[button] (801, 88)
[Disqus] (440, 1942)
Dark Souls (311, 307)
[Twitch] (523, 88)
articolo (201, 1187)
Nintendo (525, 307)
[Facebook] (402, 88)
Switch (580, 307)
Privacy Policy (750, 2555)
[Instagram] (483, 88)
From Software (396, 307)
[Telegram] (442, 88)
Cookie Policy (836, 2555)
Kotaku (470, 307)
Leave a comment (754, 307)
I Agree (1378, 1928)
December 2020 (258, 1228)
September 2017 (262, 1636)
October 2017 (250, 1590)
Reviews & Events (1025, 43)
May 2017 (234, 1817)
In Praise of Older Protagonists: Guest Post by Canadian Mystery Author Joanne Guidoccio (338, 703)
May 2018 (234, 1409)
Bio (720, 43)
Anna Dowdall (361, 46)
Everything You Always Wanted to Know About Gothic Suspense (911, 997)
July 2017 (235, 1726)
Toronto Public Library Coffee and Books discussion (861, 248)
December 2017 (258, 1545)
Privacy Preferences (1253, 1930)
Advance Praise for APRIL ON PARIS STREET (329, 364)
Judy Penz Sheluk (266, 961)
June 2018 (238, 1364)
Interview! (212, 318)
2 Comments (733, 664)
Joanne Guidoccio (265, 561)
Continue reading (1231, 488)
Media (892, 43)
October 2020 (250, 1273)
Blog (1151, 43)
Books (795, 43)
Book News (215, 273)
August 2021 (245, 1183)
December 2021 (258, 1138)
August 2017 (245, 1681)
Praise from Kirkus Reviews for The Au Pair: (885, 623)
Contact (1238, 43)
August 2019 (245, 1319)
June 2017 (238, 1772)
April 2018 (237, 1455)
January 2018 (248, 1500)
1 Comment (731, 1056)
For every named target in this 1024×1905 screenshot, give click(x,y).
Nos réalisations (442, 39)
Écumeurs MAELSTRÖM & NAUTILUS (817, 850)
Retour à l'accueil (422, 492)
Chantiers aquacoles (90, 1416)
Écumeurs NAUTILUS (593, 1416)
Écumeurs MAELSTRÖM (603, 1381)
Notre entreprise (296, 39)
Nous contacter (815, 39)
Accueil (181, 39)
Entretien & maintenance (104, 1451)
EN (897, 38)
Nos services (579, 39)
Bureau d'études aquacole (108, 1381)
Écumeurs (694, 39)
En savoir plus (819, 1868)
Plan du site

::::

## [WHAT THE EXERCISE ASKS]
Output each line of the records above exactly.

## [RESULT OF THE EXERCISE]
[button] (801, 88)
[Disqus] (440, 1942)
Dark Souls (311, 307)
[Twitch] (523, 88)
articolo (201, 1187)
Nintendo (525, 307)
[Facebook] (402, 88)
Switch (580, 307)
Privacy Policy (750, 2555)
[Instagram] (483, 88)
From Software (396, 307)
[Telegram] (442, 88)
Cookie Policy (836, 2555)
Kotaku (470, 307)
Leave a comment (754, 307)
I Agree (1378, 1928)
December 2020 (258, 1228)
September 2017 (262, 1636)
October 2017 (250, 1590)
Reviews & Events (1025, 43)
May 2017 (234, 1817)
In Praise of Older Protagonists: Guest Post by Canadian Mystery Author Joanne Guidoccio (338, 703)
May 2018 (234, 1409)
Bio (720, 43)
Anna Dowdall (361, 46)
Everything You Always Wanted to Know About Gothic Suspense (911, 997)
July 2017 (235, 1726)
Toronto Public Library Coffee and Books discussion (861, 248)
December 2017 (258, 1545)
Privacy Preferences (1253, 1930)
Advance Praise for APRIL ON PARIS STREET (329, 364)
Judy Penz Sheluk (266, 961)
June 2018 (238, 1364)
Interview! (212, 318)
2 Comments (733, 664)
Joanne Guidoccio (265, 561)
Continue reading (1231, 488)
Media (892, 43)
October 2020 (250, 1273)
Blog (1151, 43)
Books (795, 43)
Book News (215, 273)
August 2021 (245, 1183)
December 2021 (258, 1138)
August 2017 (245, 1681)
Praise from Kirkus Reviews for The Au Pair: (885, 623)
Contact (1238, 43)
August 2019 (245, 1319)
June 2017 (238, 1772)
April 2018 (237, 1455)
January 2018 (248, 1500)
1 Comment (731, 1056)
For every named target in this 1024×1905 screenshot, give click(x,y).
Nos réalisations (442, 39)
Écumeurs MAELSTRÖM & NAUTILUS (817, 850)
Retour à l'accueil (422, 492)
Chantiers aquacoles (90, 1416)
Écumeurs NAUTILUS (593, 1416)
Écumeurs MAELSTRÖM (603, 1381)
Notre entreprise (296, 39)
Nous contacter (815, 39)
Accueil (181, 39)
Entretien & maintenance (104, 1451)
EN (897, 38)
Nos services (579, 39)
Bureau d'études aquacole (108, 1381)
Écumeurs (694, 39)
En savoir plus (819, 1868)
Plan du site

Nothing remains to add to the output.